Median latency is back to normal. We are still investigating root cause and prevention, but this issue is mitigated for now.
Posted Nov 27, 2020 - 14:13 PST
We're recovering again after the second nuclear cluster reset. Latency of responses is still higher than normal, so we will continue monitoring.
We are also going to add more resources to the cluster (VMs) and also more Asset Silo Pods to spread out the load. We are not under CPU or Memory pressure, and the network traffic is not higher than we have seen in the past. However, there may be some resource utilization issue that we cannot currently identify.
Posted Nov 27, 2020 - 13:45 PST
Pods appeared healthy for 10 minutes, but have moved back into a bad state. Retrying the nuclear cluster reset before attempting to redeploy the service.
Posted Nov 27, 2020 - 13:05 PST
We seem to be recovering again after the nuclear reset.
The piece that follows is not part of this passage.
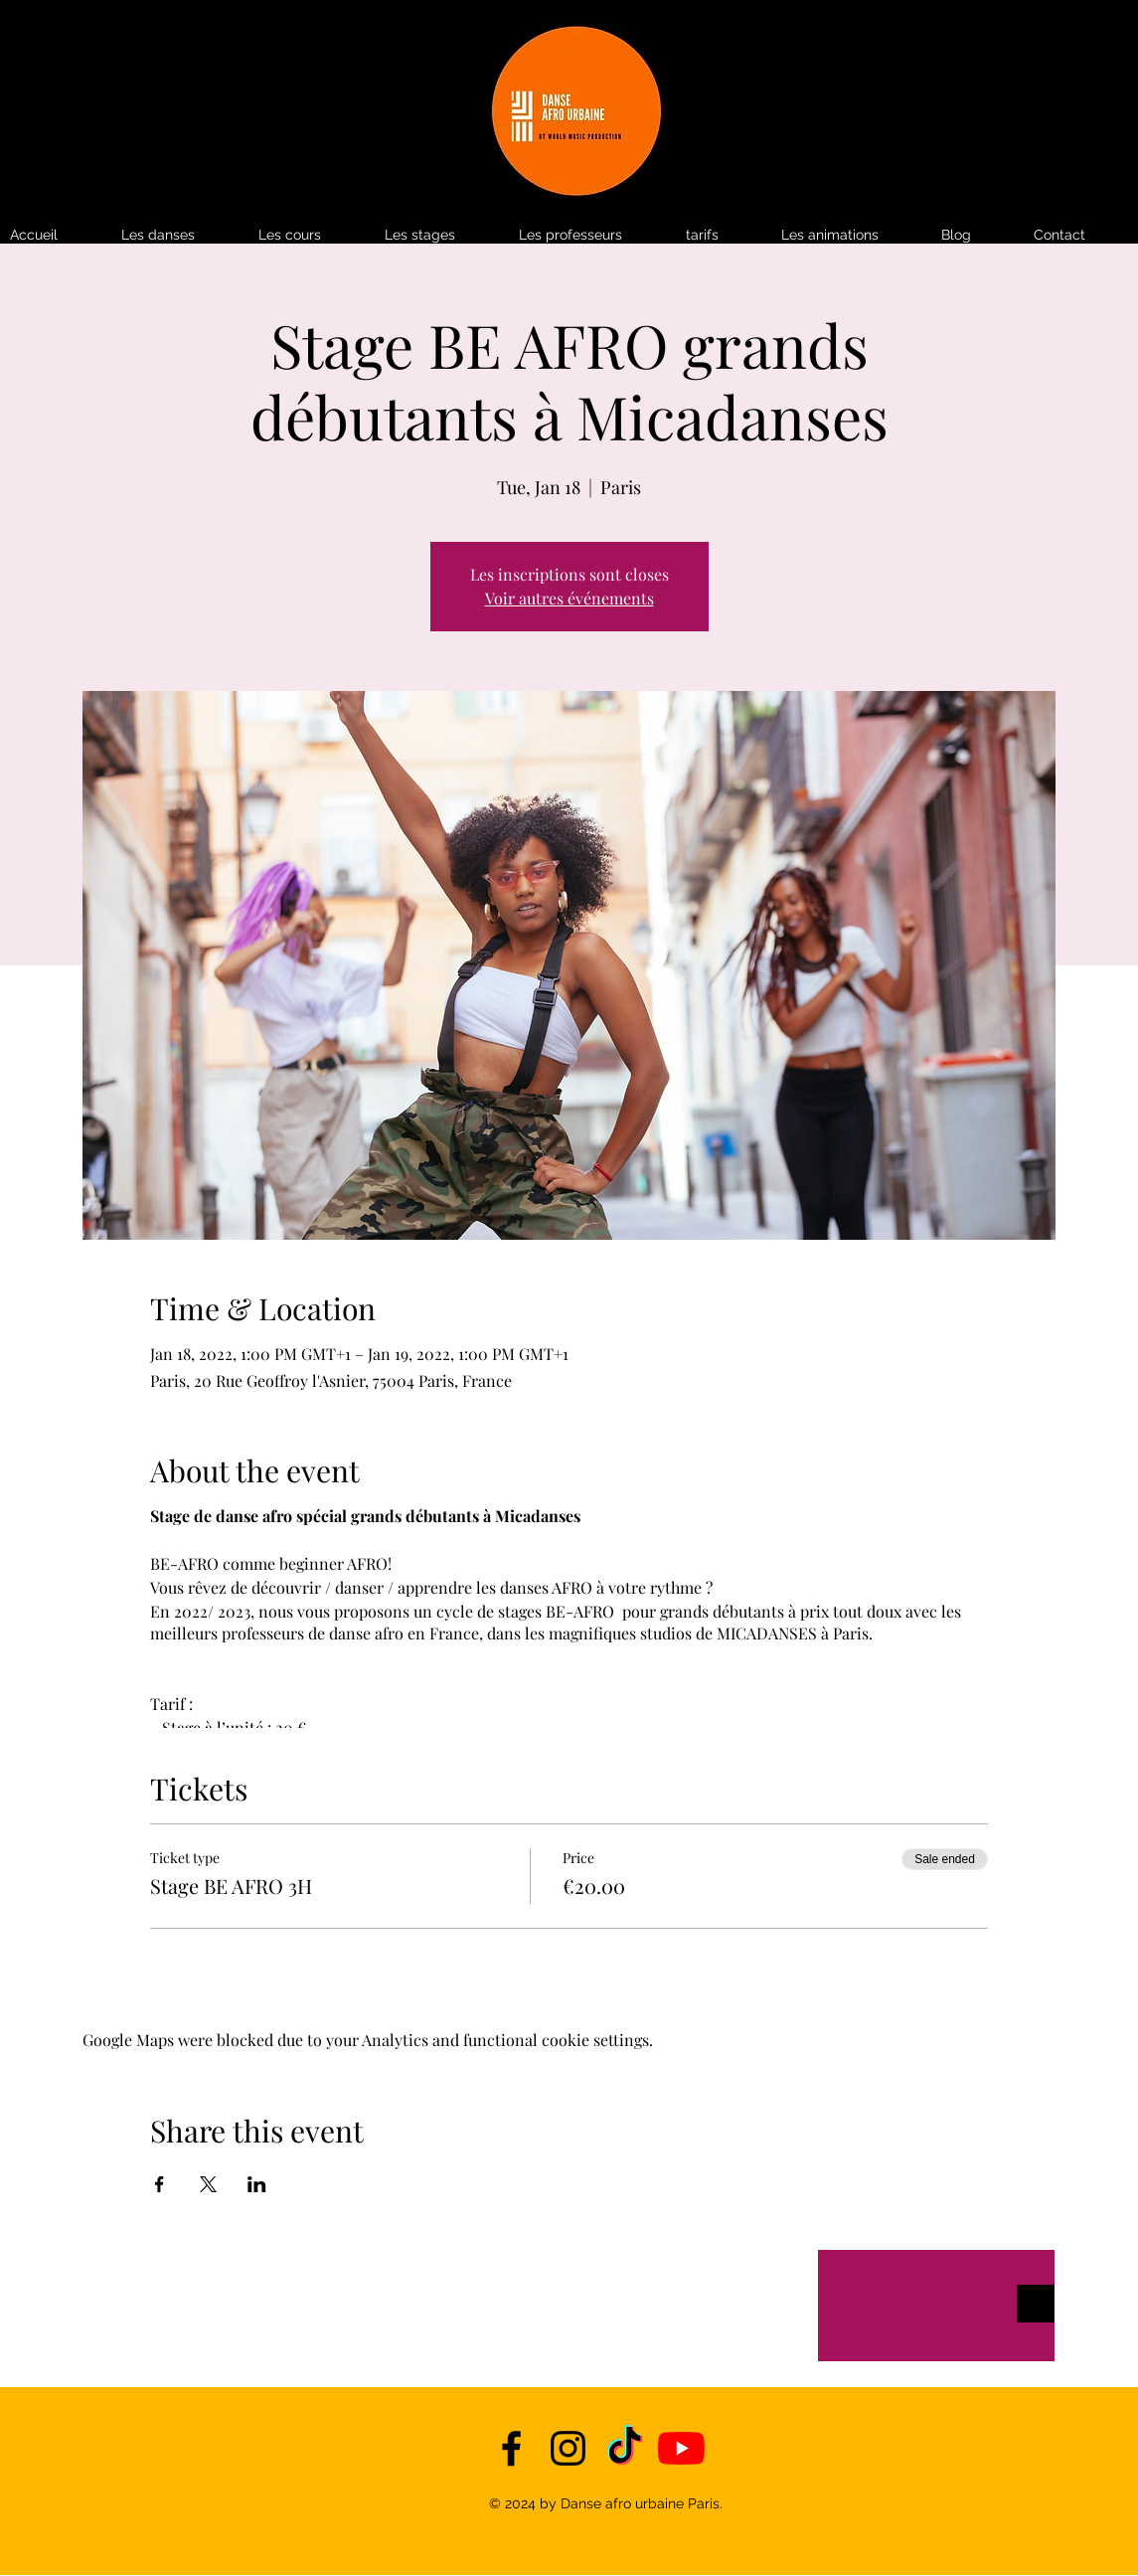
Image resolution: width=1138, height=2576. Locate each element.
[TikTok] (624, 2448)
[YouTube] (681, 2448)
Root cause is still unknown, but issue is likely mitigated.
Posted Nov 27, 2020 - 12:32 PST
We are continuing to investigate this issue - starting the nuclear cluster reset option which worked yesterday.
Posted Nov 27, 2020 - 12:25 PST
Outage of asset service for Economy v2 customers, Economy Classic is unaffected. Seems related to the incident from yesterday.